**PROBLEM REQUIREMENTS**
Set down the lines below, exactly, starting at the one that contains "You are a computer-use" and stopping at the last line, inclusive. Omit pictures.

(Beginning of SUPPLIED DATA)

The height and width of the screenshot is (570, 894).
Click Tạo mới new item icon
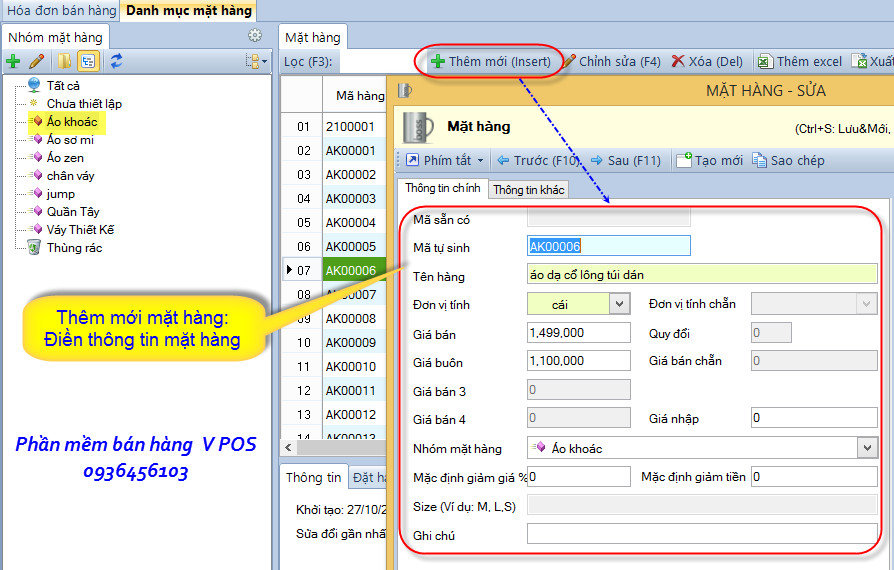point(684,160)
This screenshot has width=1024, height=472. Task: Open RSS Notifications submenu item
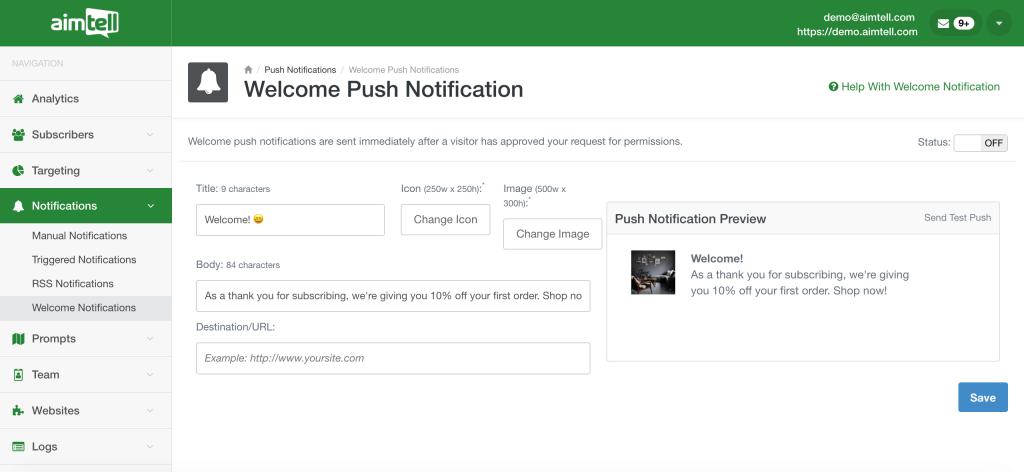72,283
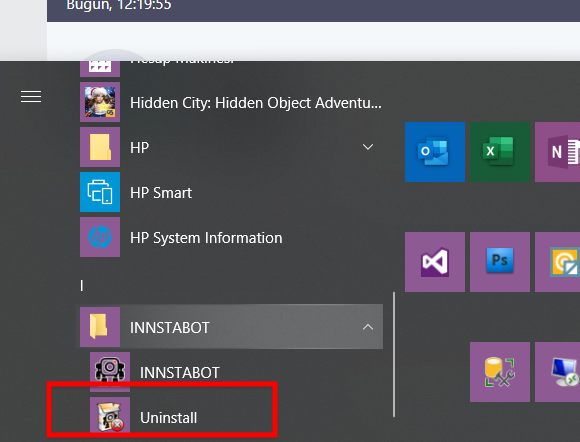Click the hamburger menu button
The height and width of the screenshot is (442, 580).
click(x=31, y=97)
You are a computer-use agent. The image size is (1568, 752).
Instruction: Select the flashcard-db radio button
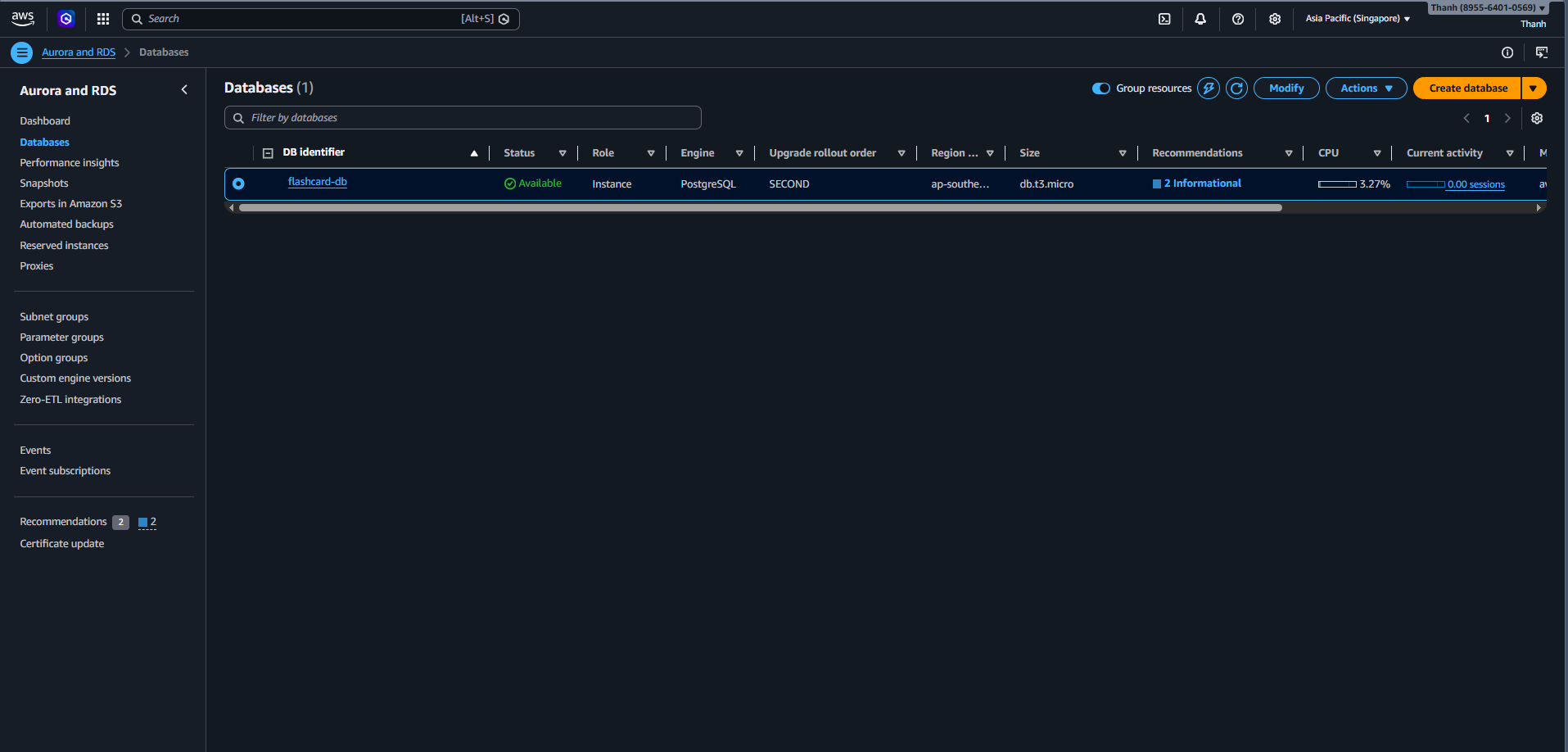(238, 183)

(End of SUPPLIED DATA)

**REPLY**
You are a computer-use agent. The image size is (1568, 752).
Instruction: Select the flashcard-db radio button
(238, 183)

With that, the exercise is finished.